If HADS-A doesn't fit your context, related instruments in anxiety include:
| Scale | Measures | Items | Time |
|---|---|---|---|
| GAD-2 | Ultra-brief anxiety screening based on first two GAD-7 items. | 2 | ≈ 1 min |
| STAI | Measures both temporary state anxiety and long-standing trait anxiety. | 20 | ≈ 10 min |
| BAI | 21-item self-report inventory measuring severity of anxiety symptoms with focus on somatic symptoms. | 21 | ≈ 5 min |
| PSWQ | 16-item measure of worry tendency as a stable personality trait. | 16 | ≈ 5 min |
| PHQ-9 | Severity of depression | 9 | ≈ 3 minutes |
| GAD-7 | Severity of generalized anxiety | 7 | ≈ 2 minutes |
| AUDIT | 10-item WHO screening tool for hazardous alcohol consumption and dependence. | 10 | ≈ 3 min |
| CHA2DS2-VASc | Annual stroke risk in non-valvular atrial fibrillation | 8 | — |
HADS-A (Hospital Anxiety and Depression Scale (Anxiety)) is a validated instrument that assesses 7-item anxiety subscale for hospital and clinical settings.. Its primary clinical use is 7-item anxiety subscale for hospital and clinical settings..
HADS-A typically takes ≈ 2 min to administer.

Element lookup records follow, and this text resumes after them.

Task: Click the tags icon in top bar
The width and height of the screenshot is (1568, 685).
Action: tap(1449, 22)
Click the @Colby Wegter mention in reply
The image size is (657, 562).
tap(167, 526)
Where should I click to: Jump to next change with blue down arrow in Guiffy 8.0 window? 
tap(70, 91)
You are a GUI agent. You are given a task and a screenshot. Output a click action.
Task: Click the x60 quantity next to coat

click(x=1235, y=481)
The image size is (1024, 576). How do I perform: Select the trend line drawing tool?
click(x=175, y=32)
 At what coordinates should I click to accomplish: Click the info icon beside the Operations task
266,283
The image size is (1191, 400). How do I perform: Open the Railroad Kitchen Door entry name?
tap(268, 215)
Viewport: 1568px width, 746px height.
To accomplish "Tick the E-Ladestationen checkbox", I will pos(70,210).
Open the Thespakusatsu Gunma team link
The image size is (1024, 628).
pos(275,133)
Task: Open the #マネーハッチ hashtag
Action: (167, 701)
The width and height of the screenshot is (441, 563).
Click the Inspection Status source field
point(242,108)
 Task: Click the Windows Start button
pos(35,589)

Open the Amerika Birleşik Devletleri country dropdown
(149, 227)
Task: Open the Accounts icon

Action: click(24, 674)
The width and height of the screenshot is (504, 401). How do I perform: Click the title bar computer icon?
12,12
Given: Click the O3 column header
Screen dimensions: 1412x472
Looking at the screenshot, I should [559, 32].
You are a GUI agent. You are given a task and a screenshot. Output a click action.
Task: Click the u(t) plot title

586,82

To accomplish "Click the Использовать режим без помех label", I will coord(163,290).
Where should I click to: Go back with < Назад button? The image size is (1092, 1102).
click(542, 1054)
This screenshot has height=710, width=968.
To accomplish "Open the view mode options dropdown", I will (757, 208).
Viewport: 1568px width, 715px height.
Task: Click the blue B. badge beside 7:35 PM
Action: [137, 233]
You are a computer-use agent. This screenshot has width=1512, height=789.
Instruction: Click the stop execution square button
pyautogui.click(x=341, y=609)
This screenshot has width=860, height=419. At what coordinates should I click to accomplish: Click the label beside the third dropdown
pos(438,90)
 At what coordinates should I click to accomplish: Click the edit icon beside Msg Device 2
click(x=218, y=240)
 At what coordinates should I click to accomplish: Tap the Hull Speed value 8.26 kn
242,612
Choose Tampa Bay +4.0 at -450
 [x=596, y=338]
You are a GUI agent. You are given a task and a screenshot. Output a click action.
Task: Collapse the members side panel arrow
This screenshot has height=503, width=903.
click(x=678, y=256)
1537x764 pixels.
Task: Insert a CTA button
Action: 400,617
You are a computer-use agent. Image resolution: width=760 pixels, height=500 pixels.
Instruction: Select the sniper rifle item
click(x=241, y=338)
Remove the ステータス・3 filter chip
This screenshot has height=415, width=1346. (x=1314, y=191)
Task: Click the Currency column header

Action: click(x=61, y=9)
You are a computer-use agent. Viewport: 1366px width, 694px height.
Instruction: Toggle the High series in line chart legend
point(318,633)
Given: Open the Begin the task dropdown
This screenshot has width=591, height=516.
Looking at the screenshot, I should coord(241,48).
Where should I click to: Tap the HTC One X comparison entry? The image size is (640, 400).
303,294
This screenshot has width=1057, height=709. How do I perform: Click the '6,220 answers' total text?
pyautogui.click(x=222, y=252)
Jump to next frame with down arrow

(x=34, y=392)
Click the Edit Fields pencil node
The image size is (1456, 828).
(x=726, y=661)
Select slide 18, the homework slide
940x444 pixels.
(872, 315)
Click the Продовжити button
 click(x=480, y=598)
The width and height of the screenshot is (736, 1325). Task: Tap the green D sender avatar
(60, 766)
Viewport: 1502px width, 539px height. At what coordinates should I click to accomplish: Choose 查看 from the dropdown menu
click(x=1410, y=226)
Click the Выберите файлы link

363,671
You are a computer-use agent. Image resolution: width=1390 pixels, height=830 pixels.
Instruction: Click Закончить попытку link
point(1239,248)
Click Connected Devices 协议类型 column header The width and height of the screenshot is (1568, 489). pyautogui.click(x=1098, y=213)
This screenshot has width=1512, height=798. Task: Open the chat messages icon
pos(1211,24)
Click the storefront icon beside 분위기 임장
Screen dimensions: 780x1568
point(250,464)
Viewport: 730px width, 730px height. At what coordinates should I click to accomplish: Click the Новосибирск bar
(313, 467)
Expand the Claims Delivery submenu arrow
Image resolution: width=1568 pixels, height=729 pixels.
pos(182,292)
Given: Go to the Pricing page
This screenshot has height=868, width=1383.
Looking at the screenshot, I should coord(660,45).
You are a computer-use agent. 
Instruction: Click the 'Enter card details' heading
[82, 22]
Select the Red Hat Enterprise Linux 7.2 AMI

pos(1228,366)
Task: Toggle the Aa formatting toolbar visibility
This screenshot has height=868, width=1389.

Time can vary slightly depending on whether it is self-administered or clinician-led.
HADS-A contains 7 items. Items are summed to produce a total score.
Scores of 15–21 fall in the "Severe" band. Active treatment
Scores of 0–7 fall in the "Normal" band. None
HADS-A has reported Cronbach's α of 0.8 in validation samples and test–retest reliability of 0.74. Designed to be independent of somatic symptoms.
HADS-A is free to use with attribution. Free to use with citation
Zigmond, A. S., & Snaith, R. P. (1983). The Hospital Anxiety and Depression Scale. Acta Psychiatrica Scandinavica, 67(6), 361-370.
No. HADS-A is a structured assessment aid. A score is one input alongside history, examination, and clinical context. Treatment decisions should never rest on a screening score alone.